England's Chief Inspector of Hospitals has told Oxford Health NHS Foundation Trust that it must improve the quality of some of its services following an inspection by the Care Quality Commission.
Overall the trust has been rated as Requires Improvement. Staff were caring, compassionate and treated people with dignity and respect but although the trust provided some good services, improvements were needed for services to be consistently safe and effective.
Oxford Health NHS Foundation Trust provides health and social care, including mental health and other specialist services, to people across Oxfordshire, Buckinghamshire, Milton Keynes, Berkshire, Swindon, Wiltshire, Bath and North East Somerset (BaNES).

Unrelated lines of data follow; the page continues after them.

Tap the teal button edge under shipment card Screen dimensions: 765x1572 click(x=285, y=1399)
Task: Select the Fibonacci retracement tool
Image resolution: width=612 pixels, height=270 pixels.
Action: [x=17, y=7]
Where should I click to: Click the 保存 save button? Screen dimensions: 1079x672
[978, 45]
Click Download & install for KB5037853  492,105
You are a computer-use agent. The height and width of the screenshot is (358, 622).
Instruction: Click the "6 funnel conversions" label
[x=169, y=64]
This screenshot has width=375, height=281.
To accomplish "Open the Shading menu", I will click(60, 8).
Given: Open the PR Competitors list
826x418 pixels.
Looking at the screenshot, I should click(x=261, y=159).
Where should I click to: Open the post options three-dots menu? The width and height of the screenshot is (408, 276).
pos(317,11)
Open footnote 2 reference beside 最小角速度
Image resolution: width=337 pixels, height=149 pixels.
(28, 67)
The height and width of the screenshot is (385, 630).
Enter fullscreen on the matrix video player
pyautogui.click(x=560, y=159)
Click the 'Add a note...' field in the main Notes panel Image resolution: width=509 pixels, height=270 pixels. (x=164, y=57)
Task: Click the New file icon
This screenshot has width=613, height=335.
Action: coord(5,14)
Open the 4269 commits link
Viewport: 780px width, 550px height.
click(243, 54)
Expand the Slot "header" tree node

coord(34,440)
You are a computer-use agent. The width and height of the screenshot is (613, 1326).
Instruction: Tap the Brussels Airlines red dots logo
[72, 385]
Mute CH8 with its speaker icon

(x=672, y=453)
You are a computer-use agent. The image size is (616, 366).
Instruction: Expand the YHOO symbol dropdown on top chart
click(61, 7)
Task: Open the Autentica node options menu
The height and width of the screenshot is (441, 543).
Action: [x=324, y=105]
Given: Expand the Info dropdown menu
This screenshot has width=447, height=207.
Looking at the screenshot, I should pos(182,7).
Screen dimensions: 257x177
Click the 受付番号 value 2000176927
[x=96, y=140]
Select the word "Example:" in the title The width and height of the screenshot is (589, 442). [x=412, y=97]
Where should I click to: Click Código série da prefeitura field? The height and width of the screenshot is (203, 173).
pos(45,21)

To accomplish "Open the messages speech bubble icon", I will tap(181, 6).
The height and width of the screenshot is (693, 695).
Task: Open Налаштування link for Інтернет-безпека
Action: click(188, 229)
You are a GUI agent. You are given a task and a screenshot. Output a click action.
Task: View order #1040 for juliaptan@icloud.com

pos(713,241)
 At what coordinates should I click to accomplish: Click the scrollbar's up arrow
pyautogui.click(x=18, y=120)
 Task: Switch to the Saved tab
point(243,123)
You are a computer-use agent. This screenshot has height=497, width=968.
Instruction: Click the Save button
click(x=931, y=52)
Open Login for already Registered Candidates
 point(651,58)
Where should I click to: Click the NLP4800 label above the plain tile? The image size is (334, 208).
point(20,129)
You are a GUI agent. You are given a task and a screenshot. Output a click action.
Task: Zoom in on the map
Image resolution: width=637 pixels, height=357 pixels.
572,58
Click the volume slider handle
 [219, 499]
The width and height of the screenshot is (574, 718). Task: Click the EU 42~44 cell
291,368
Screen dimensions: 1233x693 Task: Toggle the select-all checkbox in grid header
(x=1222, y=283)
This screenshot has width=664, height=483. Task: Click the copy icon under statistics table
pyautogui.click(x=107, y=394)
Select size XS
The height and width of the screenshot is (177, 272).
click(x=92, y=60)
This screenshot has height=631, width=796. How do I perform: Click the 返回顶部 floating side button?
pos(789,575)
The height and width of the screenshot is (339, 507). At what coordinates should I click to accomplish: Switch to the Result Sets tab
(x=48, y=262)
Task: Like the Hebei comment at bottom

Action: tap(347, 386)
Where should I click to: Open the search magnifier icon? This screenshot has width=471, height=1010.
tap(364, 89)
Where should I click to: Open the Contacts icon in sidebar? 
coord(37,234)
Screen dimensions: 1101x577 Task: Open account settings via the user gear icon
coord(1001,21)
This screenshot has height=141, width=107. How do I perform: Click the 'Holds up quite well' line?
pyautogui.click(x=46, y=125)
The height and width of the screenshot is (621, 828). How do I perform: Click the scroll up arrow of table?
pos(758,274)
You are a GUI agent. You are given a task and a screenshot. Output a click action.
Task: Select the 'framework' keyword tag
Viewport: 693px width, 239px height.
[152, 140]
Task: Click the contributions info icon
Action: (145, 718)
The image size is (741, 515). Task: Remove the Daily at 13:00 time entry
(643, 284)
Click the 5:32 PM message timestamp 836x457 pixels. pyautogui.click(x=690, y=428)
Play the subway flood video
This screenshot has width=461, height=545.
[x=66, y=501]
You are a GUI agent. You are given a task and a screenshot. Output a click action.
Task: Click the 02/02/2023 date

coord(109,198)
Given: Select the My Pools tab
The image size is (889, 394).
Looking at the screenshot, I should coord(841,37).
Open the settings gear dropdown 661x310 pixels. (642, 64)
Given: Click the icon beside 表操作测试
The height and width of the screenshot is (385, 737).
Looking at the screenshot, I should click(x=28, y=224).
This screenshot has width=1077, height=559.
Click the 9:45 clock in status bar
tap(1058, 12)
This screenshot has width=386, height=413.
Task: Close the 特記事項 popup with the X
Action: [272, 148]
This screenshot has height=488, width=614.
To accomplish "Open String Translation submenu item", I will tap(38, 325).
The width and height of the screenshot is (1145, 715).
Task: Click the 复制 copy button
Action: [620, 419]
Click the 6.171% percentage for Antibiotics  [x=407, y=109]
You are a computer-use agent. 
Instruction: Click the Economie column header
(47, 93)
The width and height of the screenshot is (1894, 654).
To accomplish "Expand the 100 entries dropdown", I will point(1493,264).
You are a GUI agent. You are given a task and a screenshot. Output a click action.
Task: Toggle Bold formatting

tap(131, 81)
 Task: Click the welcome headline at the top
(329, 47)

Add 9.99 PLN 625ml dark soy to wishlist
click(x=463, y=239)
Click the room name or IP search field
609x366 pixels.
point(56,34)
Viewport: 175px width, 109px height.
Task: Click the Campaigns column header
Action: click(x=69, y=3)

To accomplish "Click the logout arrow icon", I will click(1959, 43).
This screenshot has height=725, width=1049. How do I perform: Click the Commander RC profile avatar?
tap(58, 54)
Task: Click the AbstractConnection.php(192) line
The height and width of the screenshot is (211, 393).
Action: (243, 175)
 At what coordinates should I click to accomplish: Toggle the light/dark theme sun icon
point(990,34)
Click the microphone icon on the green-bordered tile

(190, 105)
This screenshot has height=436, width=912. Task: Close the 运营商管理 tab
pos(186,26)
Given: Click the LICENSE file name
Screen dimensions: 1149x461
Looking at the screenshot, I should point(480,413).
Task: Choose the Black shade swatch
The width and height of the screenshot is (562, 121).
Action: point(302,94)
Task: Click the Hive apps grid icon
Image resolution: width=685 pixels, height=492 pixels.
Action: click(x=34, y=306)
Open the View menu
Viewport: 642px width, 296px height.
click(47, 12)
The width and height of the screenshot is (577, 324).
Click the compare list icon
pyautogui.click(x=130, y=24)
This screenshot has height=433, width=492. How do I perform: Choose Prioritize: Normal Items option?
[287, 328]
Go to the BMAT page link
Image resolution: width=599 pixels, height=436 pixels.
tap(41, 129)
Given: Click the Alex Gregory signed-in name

During the inspection in September and October a team of inspectors and specialists including doctors, nurses, allied health professionals, and experts by experience visited all the wards in community hospitals and the mental health inpatient units. They also visited and inspected another 52 locations where community health and community mental health services were delivered. The team spoke to more than 340 patients, relatives and carers and interviewed 534 members of staff. Full reports on all core services are available on this website.
Dr Paul Lelliott, CQC’s Deputy Chief Inspector of Hospitals (and lead for mental health), said:
“Our inspection found that there was a variation in the quality of the services provided by Oxford Health NHS Foundation Trust. We were concerned about the quality of the assessments of risks to people who use some of the child and adolescent mental health services. We found some ward environments that were outdated for the delivery of modern mental health. This was of particular concern at the Warneford Hospital. There was variability across the trust in their ability to respond to people in a timely way; with long waiting lists (up to 12 weeks) for specialist services in community health teams from referral to first appointments.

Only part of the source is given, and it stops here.